*What is expected*
In the copy, include every entry exactly but none of the images.

====== Records shown

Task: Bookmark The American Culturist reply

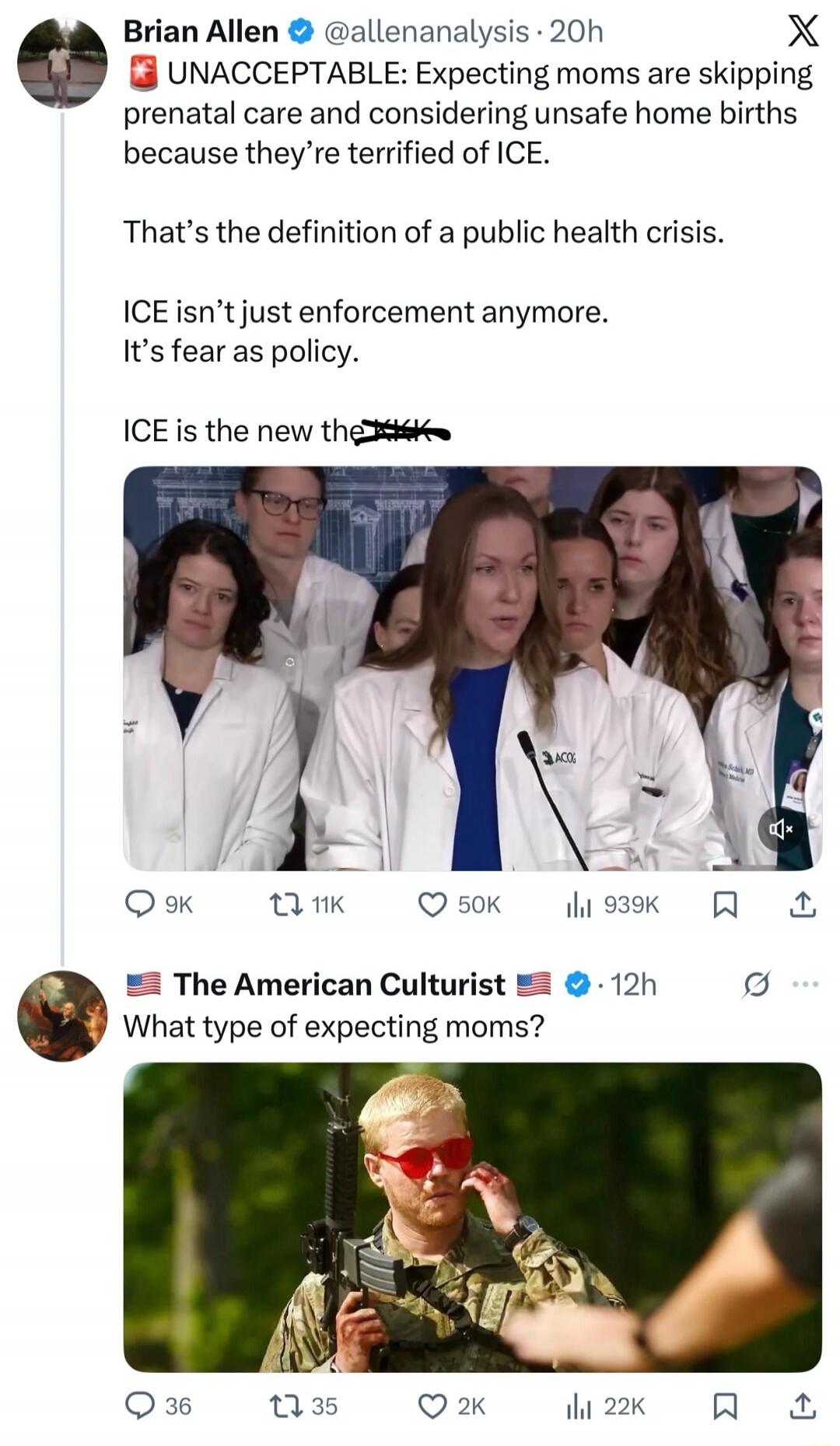Action: pyautogui.click(x=725, y=1406)
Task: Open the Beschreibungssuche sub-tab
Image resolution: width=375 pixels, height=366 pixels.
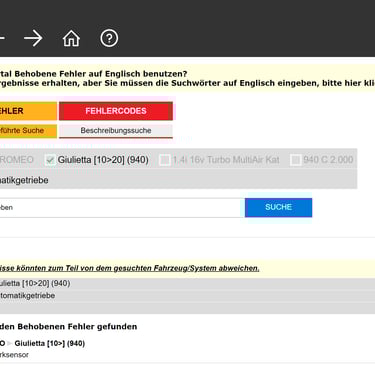Action: coord(116,131)
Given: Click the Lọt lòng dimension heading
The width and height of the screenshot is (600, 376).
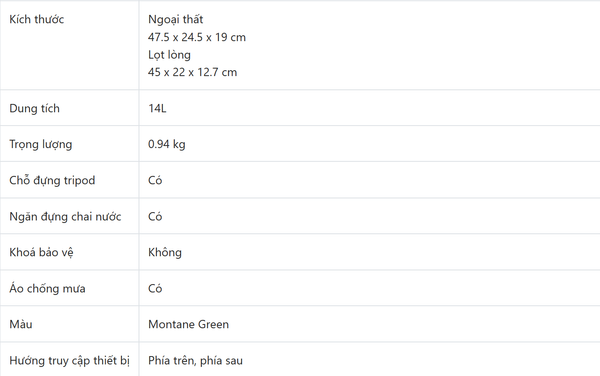Looking at the screenshot, I should coord(169,55).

============

*Solution to this problem*
Task: Bookmark The American Culturist reply

Action: pyautogui.click(x=725, y=1406)
Task: Open the Beschreibungssuche sub-tab
Image resolution: width=375 pixels, height=366 pixels.
Action: coord(116,131)
Given: Click the Lọt lòng dimension heading
The width and height of the screenshot is (600, 376).
Looking at the screenshot, I should coord(169,55).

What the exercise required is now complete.